Write the next part of the LMB Hotel article below, picking up right after its last sentence.

**Source passage**
++++++++++++++++++++
- Interactive map of the Lakshmi Misthan Bhandar Hotel area
- Former names: LMB Hotel

General information
- Location: Jaipur, Rajasthan, India, Johari Bazar
- Coordinates: 26°55′11″N 75°49′32″E﻿ / ﻿26.91960°N 75.82557°E
- Completed: 1954

Other information
- Number of rooms: 33

= LMB Hotel =

Lakshmi Misthan Bhandar Hotel, popularly known as just LMB, is a well-known hotel, restaurant and sweet shop in Jaipur city in Rajasthan state in India. Established in 1727, it is located in downtown Jaipur in Johari Bazar. The hotel is said to be the first three star hotel of the state. Today, it is most known for its restaurant and mithai shop (sweet shop), which are a popular tourist attraction, serving traditional sweets like paneer ghewar, and the sweet lassi, apart from snacks, like samosa, chaat and Aloo tikki.
++++++++++++++++++++
**Recorded information**
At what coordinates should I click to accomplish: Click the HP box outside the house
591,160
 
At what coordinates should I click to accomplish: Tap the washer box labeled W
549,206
++++++++++++++++++++
**Exercise answer**
==History==
In 1727, when by Maharaja Sawai Jai Singh II, the ruler of Amber, founded the new capital city of Jaipur, he invited traders and artists from nearby towns to the newly built city, amongst them were a group of halwais, who set up a small sweet shop in Johri Bazaar. Years later in around, 1949/1950, one of the descendants of these halwais, Maliram Ghodawat, branded this sweet shop, as the Lakshmi Mishthan Bhandar (LMB). The hotel was added later on in 1954. LMB is famous for its restaurant and sweetshop on the street-level, while the hotel stands above them. The restaurant serves pure vegetarian food and is known for its Rajasthani thali, Dal bati churma, and kulfi.

On 13 May 2008, one of nine nearly simultaneous bomb blasts in Jaipur detonated in Johari Bazaar, near the restaurant and causing multiple casualties. The coordinated attacks, later claimed by the Indian Mujahideen, killed 80 people and injured over 200, marking Jaipur's worst-ever terror incident.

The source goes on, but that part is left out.